- Poster
- Directed by: Raj N. Sippy
- Written by: Vinay Shukla
- Produced by: Romu N. Sippy
- Starring: Vinod Khanna Meenakshi Sheshadri Raj Babbar Sonu Walia
- Cinematography: Anwar Siraj
- Edited by: Ashok Honda
- Music by: Ilaiyaraaja
- Production company: Allied Pictures
- Release date: 5 May 1989;
- Running time: 130 minutes
- Country: India
- Language: Hindi
- Budget: ₹20.5 million
- Box office: ₹70 million

= Mahaadev =

Mahaadev is a 1989 Indian Hindi-language action thriller film directed by Raj N. Sippy. It stars Vinod Khanna, Meenakshi Sheshadri, Raj Babbar and Sonu Walia in pivotal roles. The film score and soundtrack were composed by Ilaiyaraaja. The film revolves around an ex cop (Khanna) who is aggravated by the unjust practices of the rich and corrupt people, which makes him rejoin the police force.

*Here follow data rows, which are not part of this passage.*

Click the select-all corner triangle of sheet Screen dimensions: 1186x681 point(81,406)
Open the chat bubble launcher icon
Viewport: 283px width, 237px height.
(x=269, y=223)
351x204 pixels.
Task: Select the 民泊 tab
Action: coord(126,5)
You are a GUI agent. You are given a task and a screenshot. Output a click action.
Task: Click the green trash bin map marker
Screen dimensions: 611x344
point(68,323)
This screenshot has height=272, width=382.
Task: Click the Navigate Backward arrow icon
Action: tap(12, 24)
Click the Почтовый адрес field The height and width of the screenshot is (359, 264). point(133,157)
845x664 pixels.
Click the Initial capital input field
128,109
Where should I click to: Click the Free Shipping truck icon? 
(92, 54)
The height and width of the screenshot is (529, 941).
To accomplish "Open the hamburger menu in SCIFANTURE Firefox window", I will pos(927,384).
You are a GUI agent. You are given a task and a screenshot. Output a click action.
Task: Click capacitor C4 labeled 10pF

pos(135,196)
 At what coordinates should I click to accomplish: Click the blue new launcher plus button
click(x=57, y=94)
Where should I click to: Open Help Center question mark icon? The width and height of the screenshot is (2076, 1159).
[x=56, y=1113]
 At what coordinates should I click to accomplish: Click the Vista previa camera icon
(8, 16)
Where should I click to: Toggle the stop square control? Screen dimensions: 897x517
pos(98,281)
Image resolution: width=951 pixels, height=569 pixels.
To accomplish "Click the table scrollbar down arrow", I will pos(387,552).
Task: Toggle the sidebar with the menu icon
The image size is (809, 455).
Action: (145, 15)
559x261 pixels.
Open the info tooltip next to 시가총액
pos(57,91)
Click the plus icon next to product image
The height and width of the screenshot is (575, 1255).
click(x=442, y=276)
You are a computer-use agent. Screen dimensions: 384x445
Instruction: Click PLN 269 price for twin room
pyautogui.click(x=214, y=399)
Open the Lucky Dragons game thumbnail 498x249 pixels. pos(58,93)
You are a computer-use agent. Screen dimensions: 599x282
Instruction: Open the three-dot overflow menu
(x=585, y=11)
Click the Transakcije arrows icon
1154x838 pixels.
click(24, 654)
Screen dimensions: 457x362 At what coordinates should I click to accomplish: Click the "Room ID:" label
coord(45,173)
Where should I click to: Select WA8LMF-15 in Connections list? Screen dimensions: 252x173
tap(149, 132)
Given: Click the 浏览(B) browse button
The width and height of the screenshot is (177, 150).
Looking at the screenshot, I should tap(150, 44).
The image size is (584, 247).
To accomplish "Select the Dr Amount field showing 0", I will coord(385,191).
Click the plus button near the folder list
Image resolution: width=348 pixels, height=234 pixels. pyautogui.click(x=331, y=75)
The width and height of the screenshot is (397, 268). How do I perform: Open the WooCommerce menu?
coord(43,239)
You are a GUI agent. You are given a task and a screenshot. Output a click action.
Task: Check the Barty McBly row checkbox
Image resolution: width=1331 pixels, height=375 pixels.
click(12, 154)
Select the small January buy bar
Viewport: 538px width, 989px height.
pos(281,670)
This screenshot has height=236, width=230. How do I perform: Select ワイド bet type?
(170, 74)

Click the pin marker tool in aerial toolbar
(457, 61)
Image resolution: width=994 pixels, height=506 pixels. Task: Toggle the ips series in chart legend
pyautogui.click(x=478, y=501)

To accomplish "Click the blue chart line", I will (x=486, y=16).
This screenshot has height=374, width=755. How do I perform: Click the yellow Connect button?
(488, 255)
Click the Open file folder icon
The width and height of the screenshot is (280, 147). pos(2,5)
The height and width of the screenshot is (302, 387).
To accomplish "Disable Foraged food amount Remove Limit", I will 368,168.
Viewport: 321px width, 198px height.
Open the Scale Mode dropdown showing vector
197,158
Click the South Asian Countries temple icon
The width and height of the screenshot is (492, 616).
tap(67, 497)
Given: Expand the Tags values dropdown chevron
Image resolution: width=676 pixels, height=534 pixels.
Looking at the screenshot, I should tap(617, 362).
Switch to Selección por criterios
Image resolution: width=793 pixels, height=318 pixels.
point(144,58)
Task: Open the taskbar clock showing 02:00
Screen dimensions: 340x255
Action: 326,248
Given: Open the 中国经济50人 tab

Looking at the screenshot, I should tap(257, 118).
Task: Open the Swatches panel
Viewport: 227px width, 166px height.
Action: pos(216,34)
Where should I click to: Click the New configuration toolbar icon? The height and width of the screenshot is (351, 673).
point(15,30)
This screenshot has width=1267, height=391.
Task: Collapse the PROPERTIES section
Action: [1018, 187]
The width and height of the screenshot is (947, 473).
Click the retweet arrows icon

Mahaadev was released worldwide on 5th May 1989, coinciding with the Eid weekend. The film received positive reviews from critics and was declared "Hit" at the box office.

==Cast==

- Vinod Khanna as SP Arjun Singh
- Meenakshi Seshadri as Geeta
- Raj Babbar as Kishan
- Sonu Walia as Dancer
- Shakti Kapoor as Inspector Sharma
- Anupam Kher as Mahesh Heera
- Kiran Kumar as Umesh Heera
- Sharat Saxena as Heera's son
- Mahesh Anand as Heera's son
- Anjan Srivastav as Chief Minister Nekchand
- Beena Banerjee as Radha
- Ashalata Wabgaonkar as Padma
- Tej Sapru as Paresh Heera
- Ram Mohan as SP Mishra
- Satish Shah as Bansilal
- Gulshan Grover as Henchman Yeshwant
- Vikas Anand as Ramlal
- Mohan Choti as Mohan

==Music==
The soundtrack features six songs composed by Ilaiyaraaja. All songs were written by Farooq Qaisar, while "Mujhe Bahon Mein Bhar Ke" was written by Gulshan Bawra. The tracks "Mujhe Baahon Mein Bharke", "Chand Hai Tu" and “Fikar Na Kar Pyare” were reused from the songs "Antha Nilava Thaan", "Shenbagame Shenbagame" and “Uthama Puthiri” for the Tamil films Muthal Mariyathai, Enga Ooru Pattukaran and Guru Sishyan, respectively, all three of which were composed by Ilaiyaraaja. The track "Rimjhim Rimjhim" was recreated in Tamil by Ilaiyaraaja's son Yuvan Shankar Raja as "Theendi Theendi", for the Tamil film Bala (2002).

| Song | Singer |
|---|---|
| "Fikar Na Kar" | Asha Bhosle |
| "Dilwale Raat Hai" | Asha Bhosle |
| "Rimjhim Rimjhim" | Asha Bhosle, Suresh Wadkar |
| "Mujhe Baahon Mein Bharke" | S. P. Balasubrahmanyam, Anuradha Paudwal |
| "Aaj Babua Bhaye" | S.P.Balasubramanyam, S. Janaki |
| "Aaj Babua Bhaye (Repeat)" | Mohammed Aziz, S. Janaki |
| "Chand Hai Tu" | Mohammed Aziz, S. Janaki |

== Bibliography ==
- Arunachalam, Param (2020). "BollySwar: 1981–1990"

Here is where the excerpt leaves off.